Légende : État non-induit : En l’absence de la phéromone cAD1, deux régulateurs négatifs, TraA et mD, vont garder le niveau d’expression du gène iad très bas et bloquer la transcription de traE1 et des gènes de structure nécessaires à la conjugaison. État induit : Lorsque la phéromone entre dans la bactérie, elle se lie à TraA et la régulation négative est arrêtée. Ceci permet une synthèse à haut niveau de iAD1 (inhibiteur) et l’expression de TraE1 et des protéines de la machinerie de la conjugaison. traE1, gène régulateur positif – t1, t2, sites de terminaison – Po, Pa, promoteurs opposés.

En l’absence d’un niveau d’induction de la phéromone (Figure 8, état non- induit), une protéine de régulation négative, TraA, bloque Po, le promoteur du gène iad.

Cette régulation a pour résultat l’expression du peptide inhibiteur à un très bas niveau permettant ainsi de titrer la phéromone endogène dans l’état non-induit [312]. La transcription à partir de Po va jusqu’aux sites de terminaison t1 et t2, mais pas au-delà

[313]. C’est la présence d’un second régulateur négatif, l’ARN antisens mD, exprimé à un niveau relativement élevé depuis le promoteur convergent Pa, qui permet de bloquer

la suite de la transcription. L’expression à partir de ce promoteur donne également un bas niveau de la protéine TraA, essentielle pour l’inhibition de l’activité du promoteur Po

[302]. De plus, mD permet la terminaison de la transcription à t1 due à sa région de 11 nucléotides complémentaires à la région s’étendant jusqu’au transcrit en tête d’épingle du site de terminaison t1 [313]. Ce système de régulation négative complexe semble être une caractéristique importante de la régulation de la réponse aux phéromones en général [314].

Lorsqu’un niveau plus élevé de phéromones exogènes apparaît (Figure 8, état induit), ces dernières se lient à la surface de la bactérie donatrice et sont transportées dans le cytoplasme où elles se lient à TraA. Cette liaison permet d’arrêter la régulation négative en relâchant la protéine TraA du promoteur Po [315]. Il en résulte une

transcription plus élevée à partir de Po amenant ainsi une production à haut niveau du

peptide inhibitoire iAD1, mais également une transcription au-delà des sites de terminaison t1 et t2 et donc, l’expression du régulateur positif TraE1. Ce dernier permet par la suite l’expression des gènes de structure de la conjugaison tels que asa1 codant pour la SA. Cette expression permettra à la bactérie réceptrice de former des agrégats

avec les donneurs et ainsi d’acquérir le plasmide.
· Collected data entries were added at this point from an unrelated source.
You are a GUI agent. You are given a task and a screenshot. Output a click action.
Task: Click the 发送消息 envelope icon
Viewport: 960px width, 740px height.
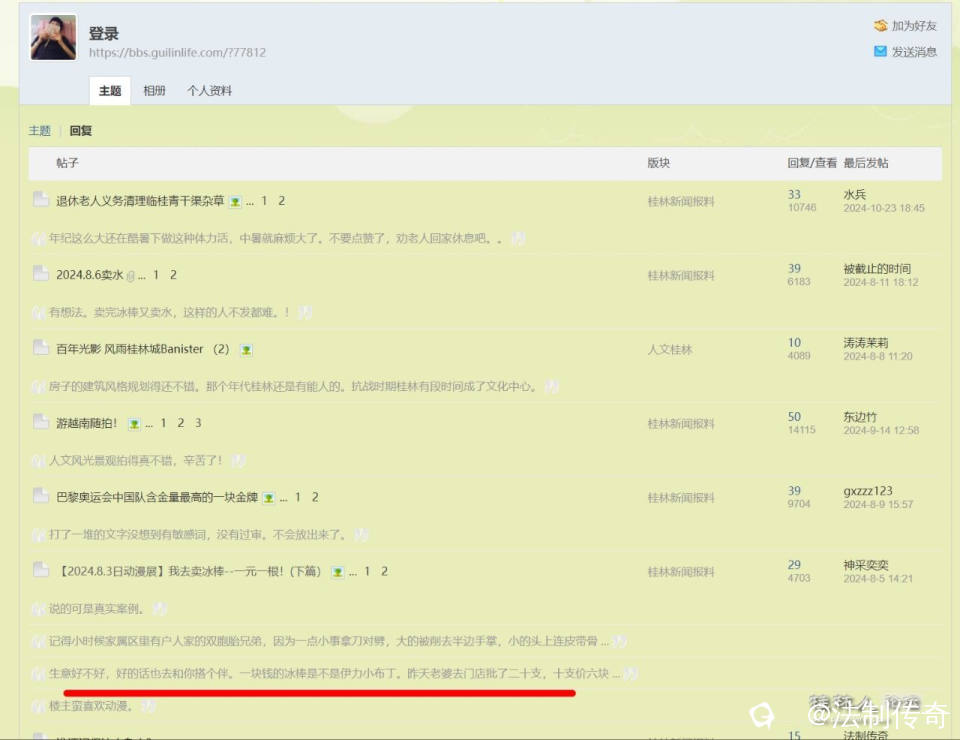(880, 51)
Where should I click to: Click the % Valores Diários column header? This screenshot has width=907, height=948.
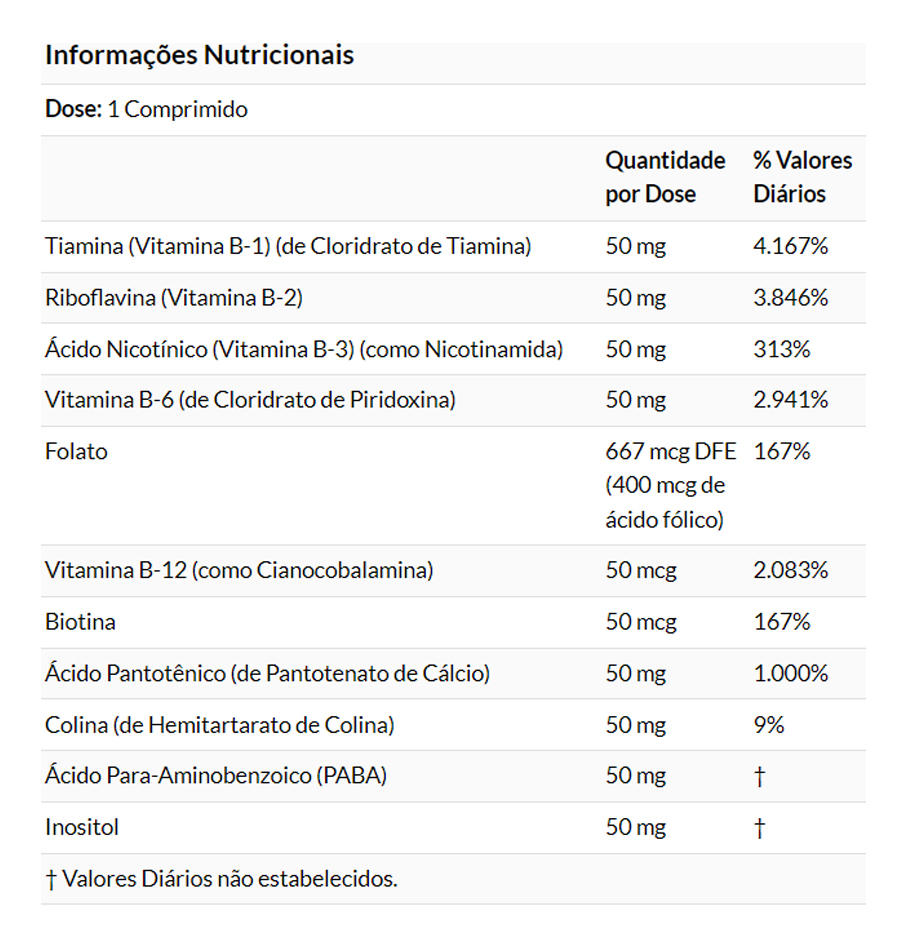pos(802,177)
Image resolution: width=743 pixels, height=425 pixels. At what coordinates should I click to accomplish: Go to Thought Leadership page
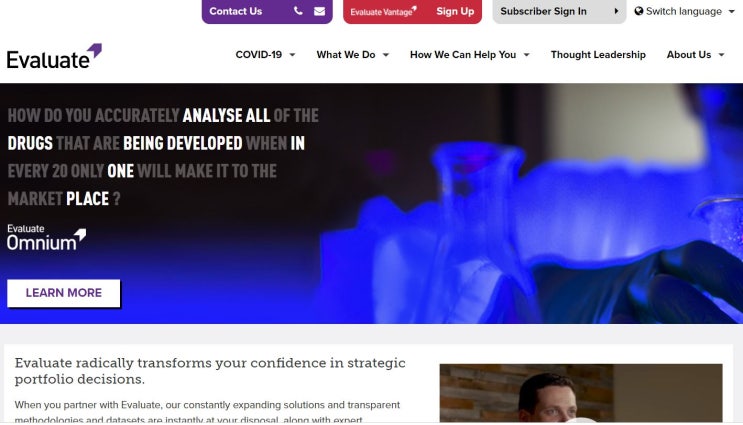pos(598,54)
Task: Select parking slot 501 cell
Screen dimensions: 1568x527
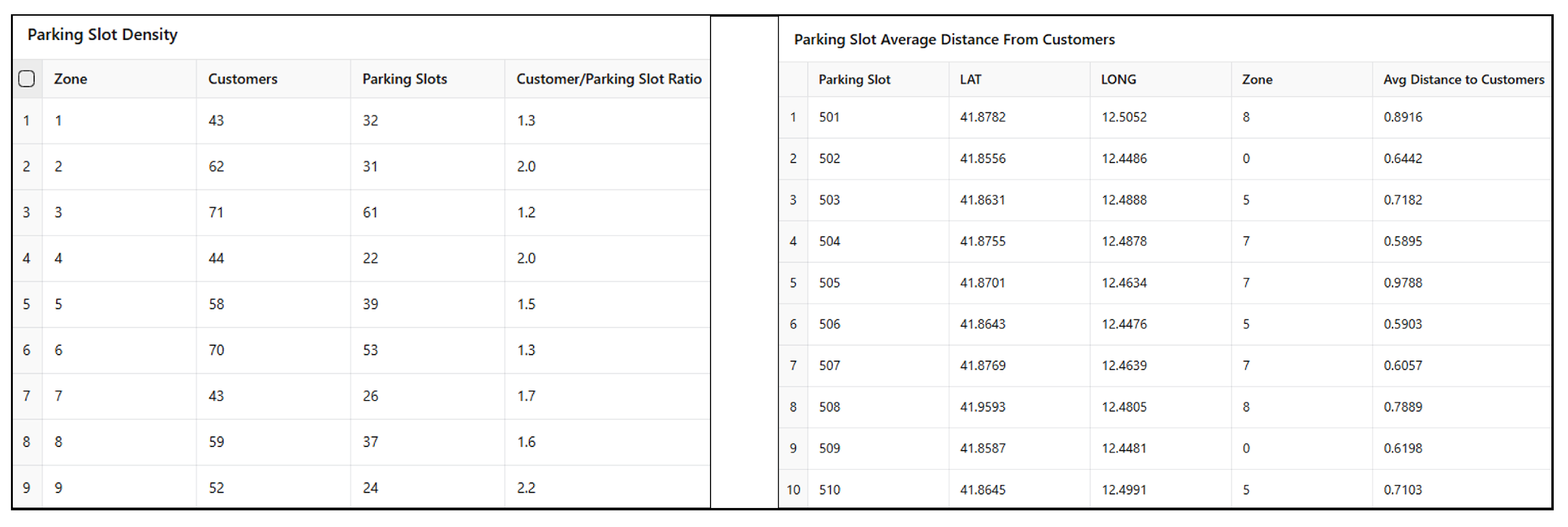Action: coord(829,117)
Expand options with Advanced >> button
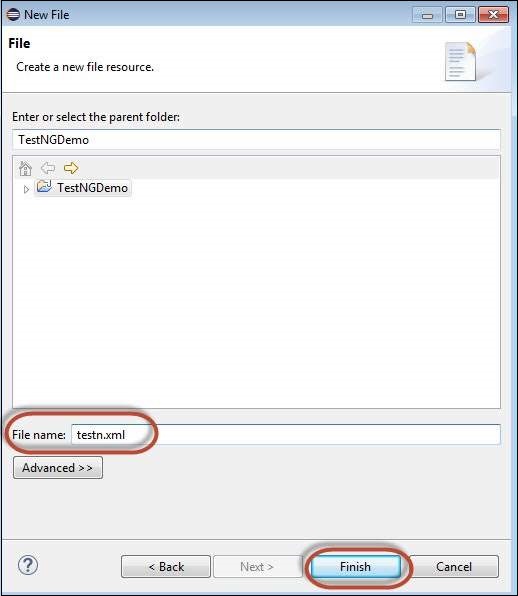 [58, 468]
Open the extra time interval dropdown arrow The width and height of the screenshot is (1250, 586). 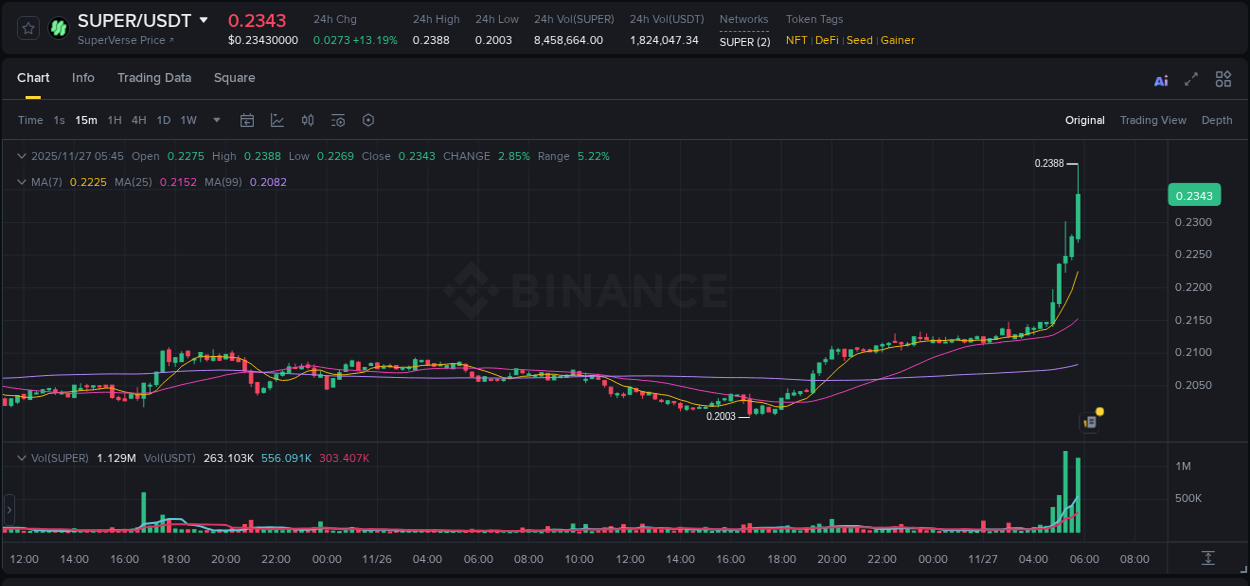coord(215,120)
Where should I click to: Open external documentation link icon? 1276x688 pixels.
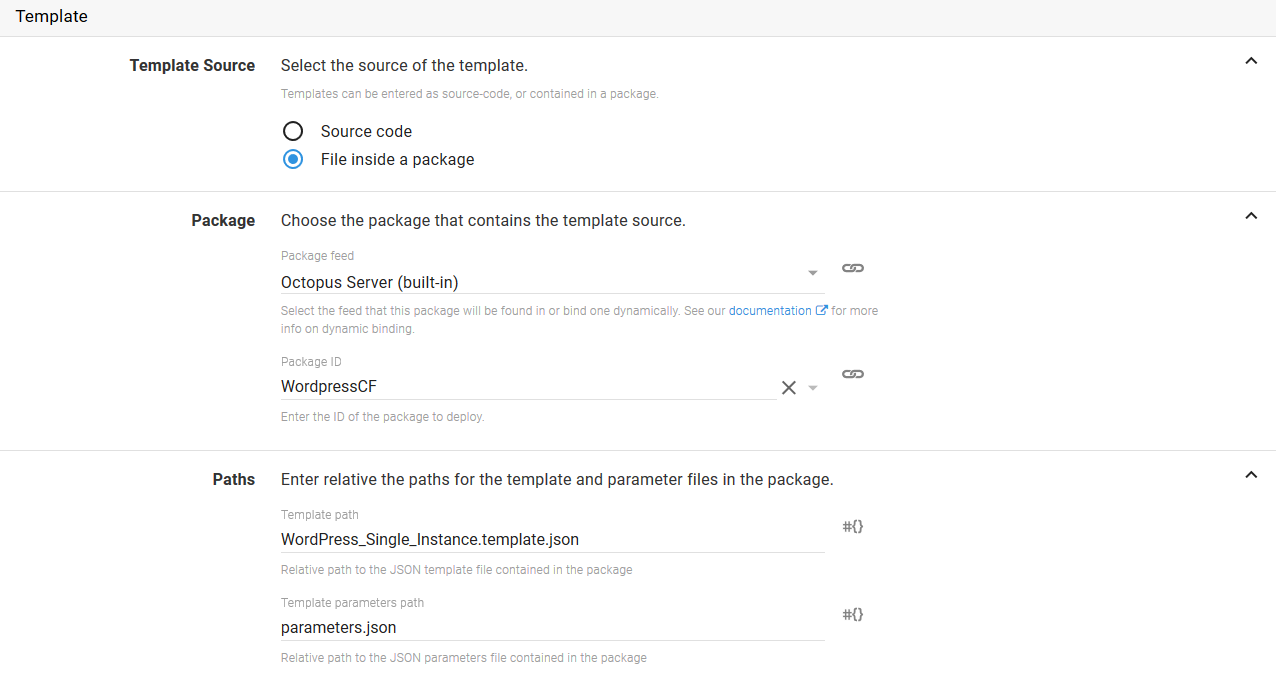pos(822,311)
La présence d’un niveau élevé de iAD1 résulte en une terminaison rapide des fonctions de conjugaison. Ce mécanisme de régulation sophistiqué permet de répondre aux moindres petits changements en concentration de phéromones et de peptides inhibitoires assurant ainsi une sensibilité élevée face à la présence de bactéries réceptrices [156].